Tales of the Southern Loop, Cape Sable, Marco Island, Ft Meyers, Moore Haven, Clewiston, Stuart, Part 7
I’m a bit late in getting this final Southern Loop published. Between the presidential election, Tropical Storm Eta, seemingly endless overcast skies, ACOE discharges from Lake Okeechobee, and resurging Covid-19, I have had a hard time keeping myself on track!
This post is split into seven sections for dates 9-17-20 though 9-22-20. It shares highlights of the second half of the Southern Loop along the waters of Cape Sable, Marco Island, Ft Meyers, Moore Haven, Clewiston, and back to Stuart. A fantastic trip!

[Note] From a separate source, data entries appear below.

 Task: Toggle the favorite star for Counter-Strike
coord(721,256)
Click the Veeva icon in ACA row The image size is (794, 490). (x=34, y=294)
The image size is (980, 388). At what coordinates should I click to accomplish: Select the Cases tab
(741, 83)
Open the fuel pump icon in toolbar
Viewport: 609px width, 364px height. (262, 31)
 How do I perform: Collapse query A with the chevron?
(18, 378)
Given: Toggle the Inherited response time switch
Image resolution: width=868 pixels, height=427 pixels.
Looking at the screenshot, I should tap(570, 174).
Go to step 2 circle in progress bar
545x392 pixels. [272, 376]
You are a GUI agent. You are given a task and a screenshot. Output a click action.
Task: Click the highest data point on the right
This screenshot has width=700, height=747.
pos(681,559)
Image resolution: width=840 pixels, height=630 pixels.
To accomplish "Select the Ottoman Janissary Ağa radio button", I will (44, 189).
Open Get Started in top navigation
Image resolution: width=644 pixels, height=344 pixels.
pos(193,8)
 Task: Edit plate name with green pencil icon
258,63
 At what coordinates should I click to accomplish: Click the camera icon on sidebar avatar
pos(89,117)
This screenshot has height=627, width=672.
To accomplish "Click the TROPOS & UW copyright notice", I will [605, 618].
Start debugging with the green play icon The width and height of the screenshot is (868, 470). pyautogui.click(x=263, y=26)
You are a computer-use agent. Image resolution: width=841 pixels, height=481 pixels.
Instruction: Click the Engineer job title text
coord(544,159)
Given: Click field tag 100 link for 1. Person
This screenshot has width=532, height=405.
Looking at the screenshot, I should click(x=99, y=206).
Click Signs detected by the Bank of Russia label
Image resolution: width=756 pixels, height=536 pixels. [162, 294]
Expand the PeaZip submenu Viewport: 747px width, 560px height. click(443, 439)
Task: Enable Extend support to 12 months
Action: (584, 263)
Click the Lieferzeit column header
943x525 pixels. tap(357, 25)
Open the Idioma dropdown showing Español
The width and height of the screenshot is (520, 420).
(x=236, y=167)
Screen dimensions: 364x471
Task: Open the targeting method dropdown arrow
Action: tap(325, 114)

I. MARCO ISLAND, GULF OF MEXICO
Having left Cape Sable, approaching from the Gulf of Mexico, Marco Island looked like a city rising from the water. It is actually the first and largest of a chain, that beyond it, comprises Ten Thousand Island National Wildlife Refuge and is adjacent to Everglades National Park.
Well before the era of high rise resort hotels, the island’s beach was surrounded by mangrove forests, and the Calusa Indians thrived here for possibly thousands years. Docking at Marco Island Marina was one of Ed and my most difficult experiences with the winds tearing along the seawalled canal as we struggled for direction. Once there, it was paradise. We wish to go back.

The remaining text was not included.